— Start —
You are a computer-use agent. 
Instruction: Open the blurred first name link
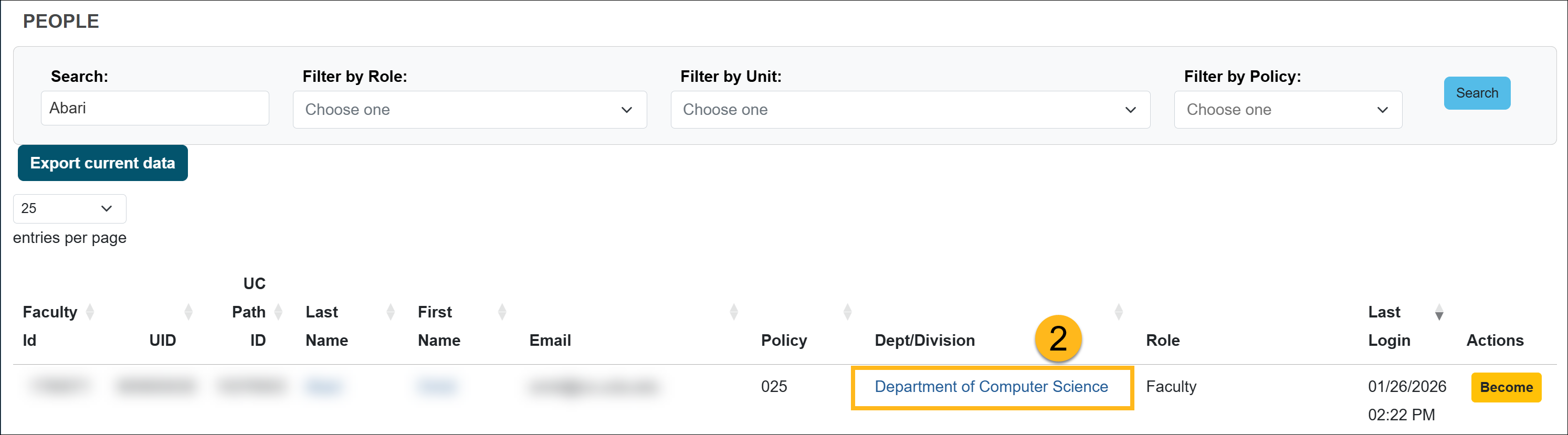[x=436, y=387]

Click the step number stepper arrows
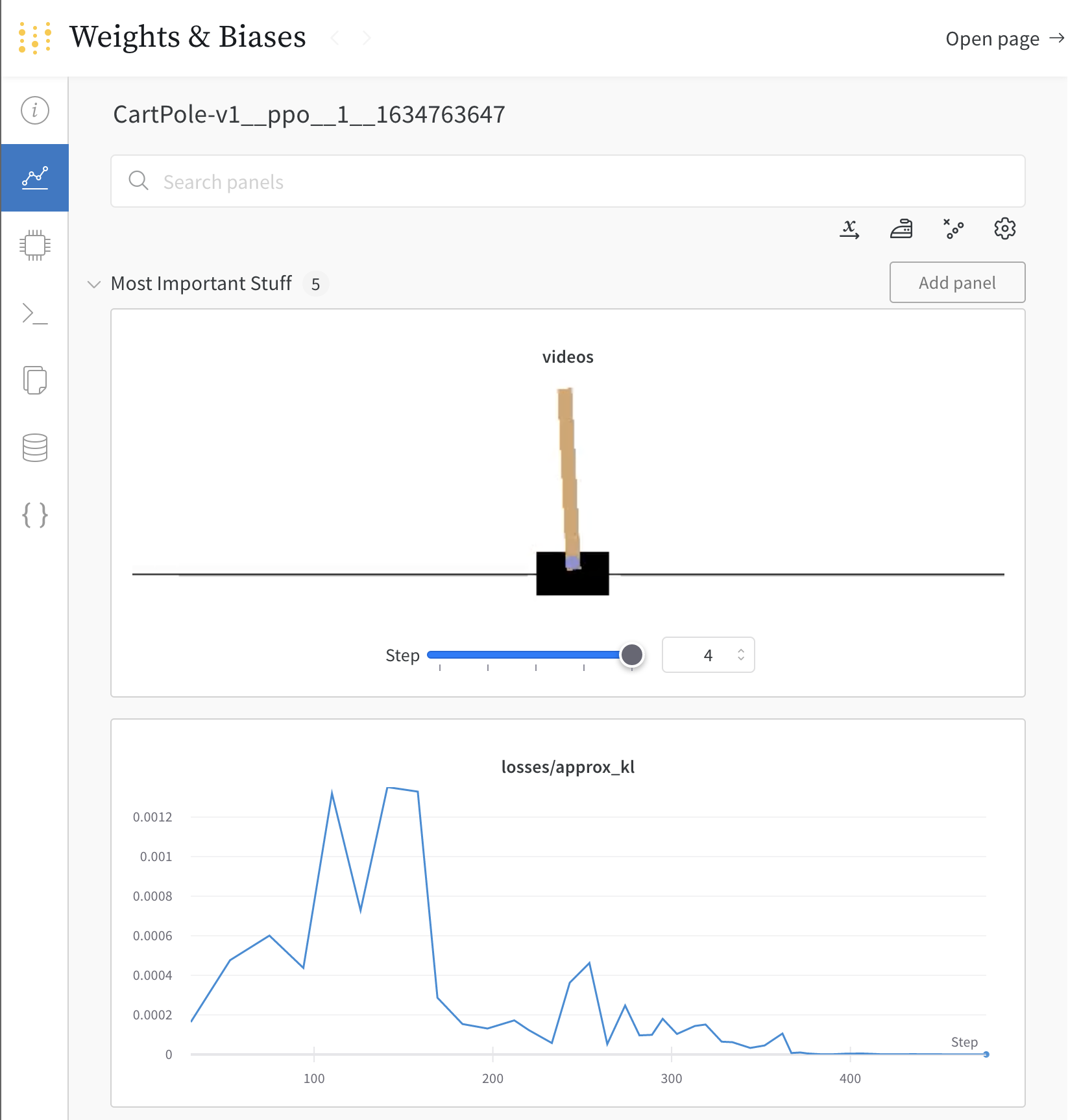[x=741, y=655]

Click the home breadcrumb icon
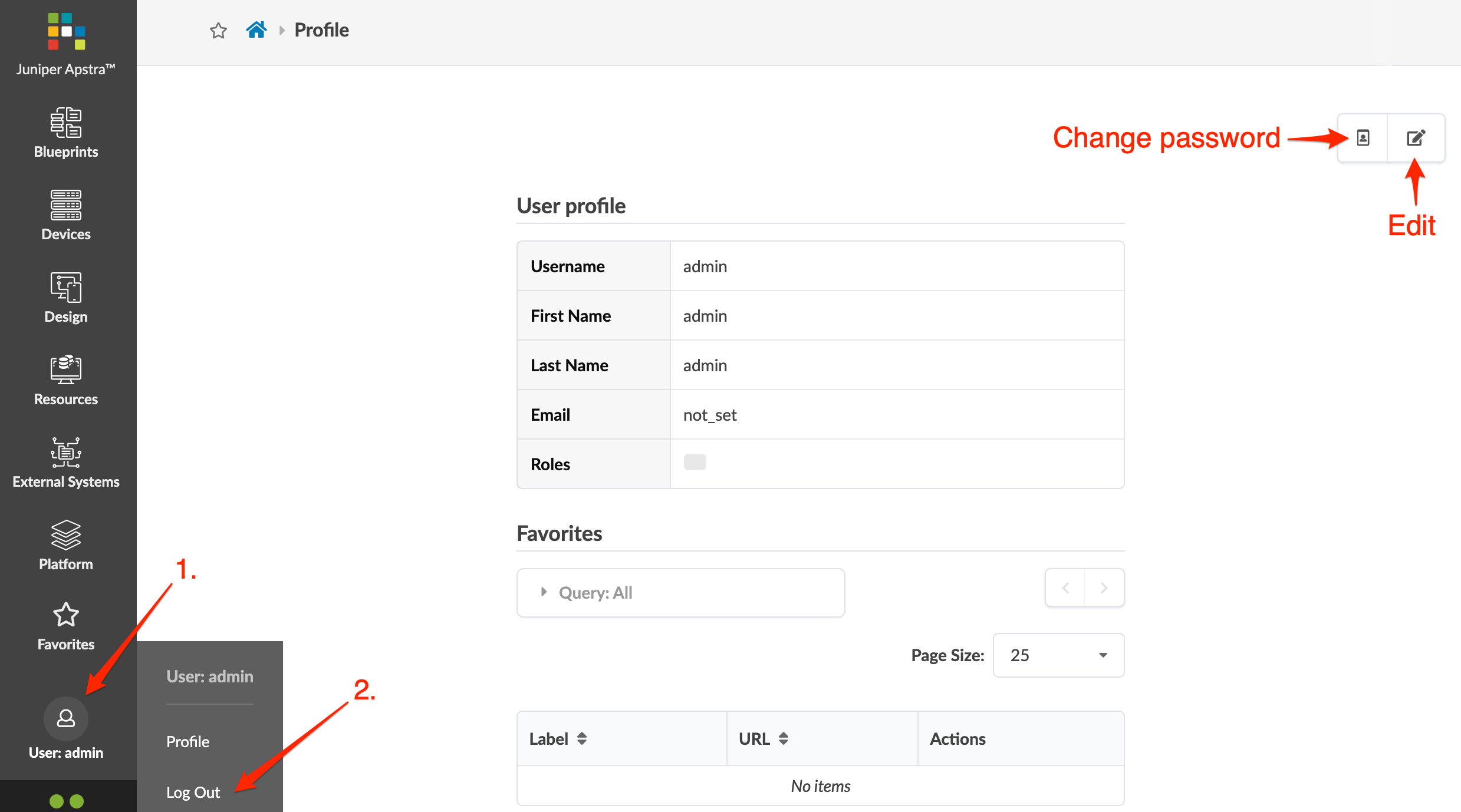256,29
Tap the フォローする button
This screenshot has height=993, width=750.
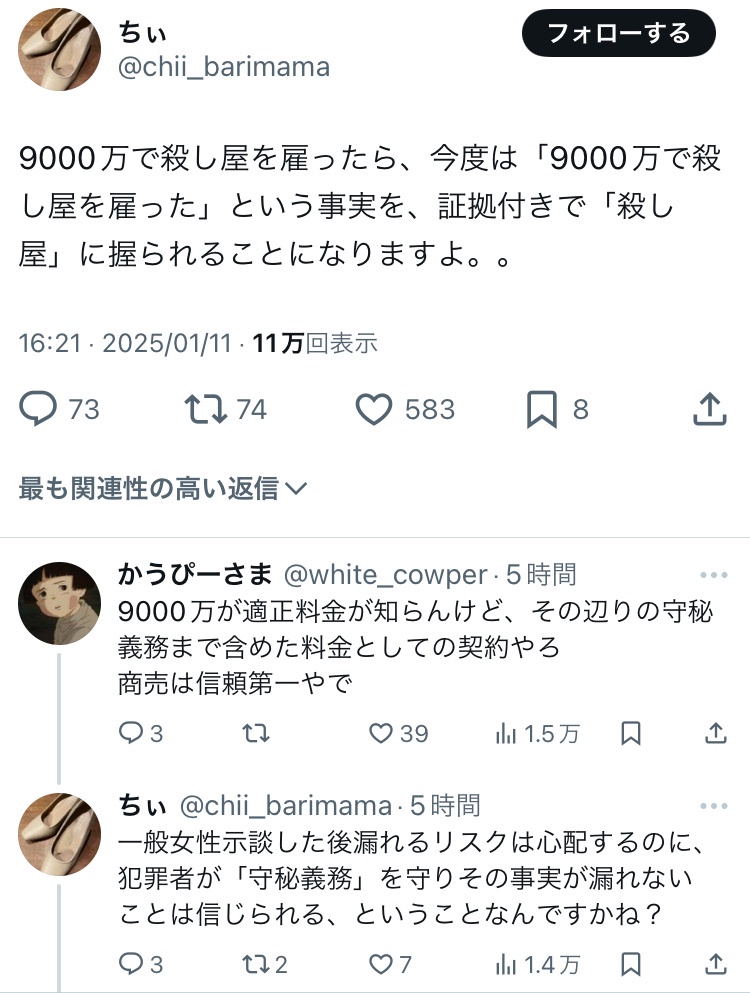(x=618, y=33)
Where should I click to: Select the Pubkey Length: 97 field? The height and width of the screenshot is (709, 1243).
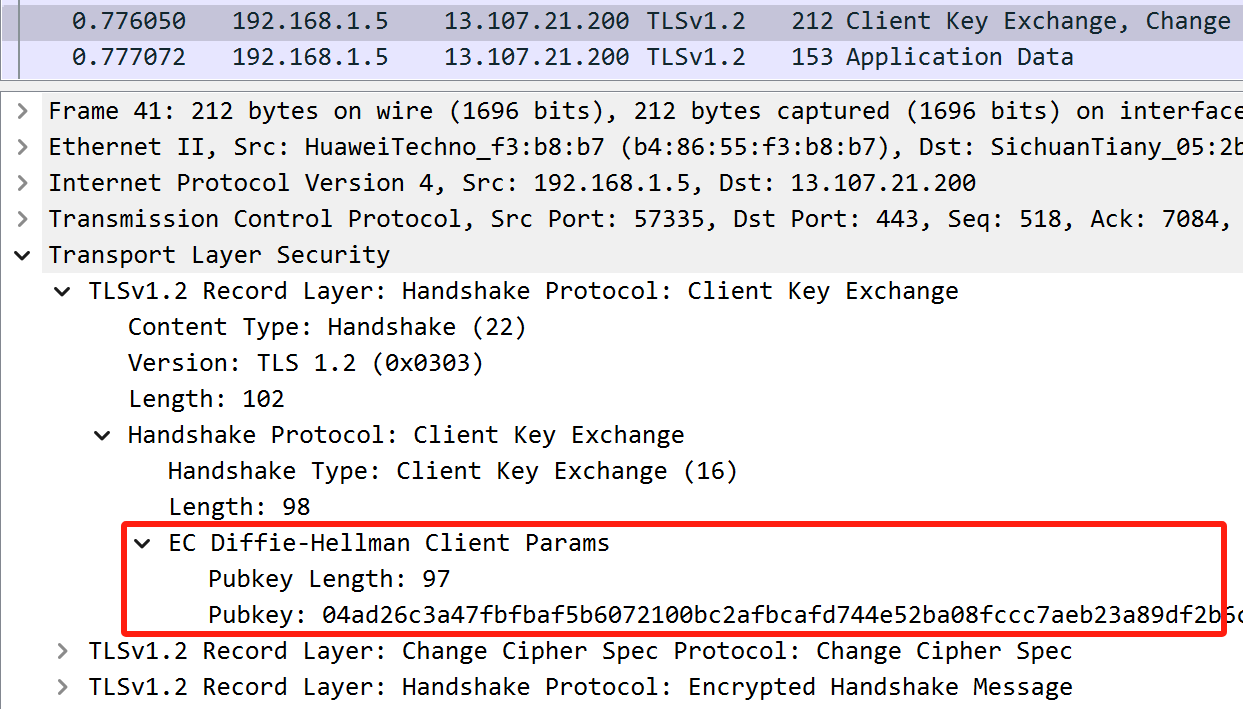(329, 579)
— End —
### Job
Count the lines in the rows above that contain the string "screenshot", treating uppercase and lowercase as different. Reply with the number alone.

### Task response
2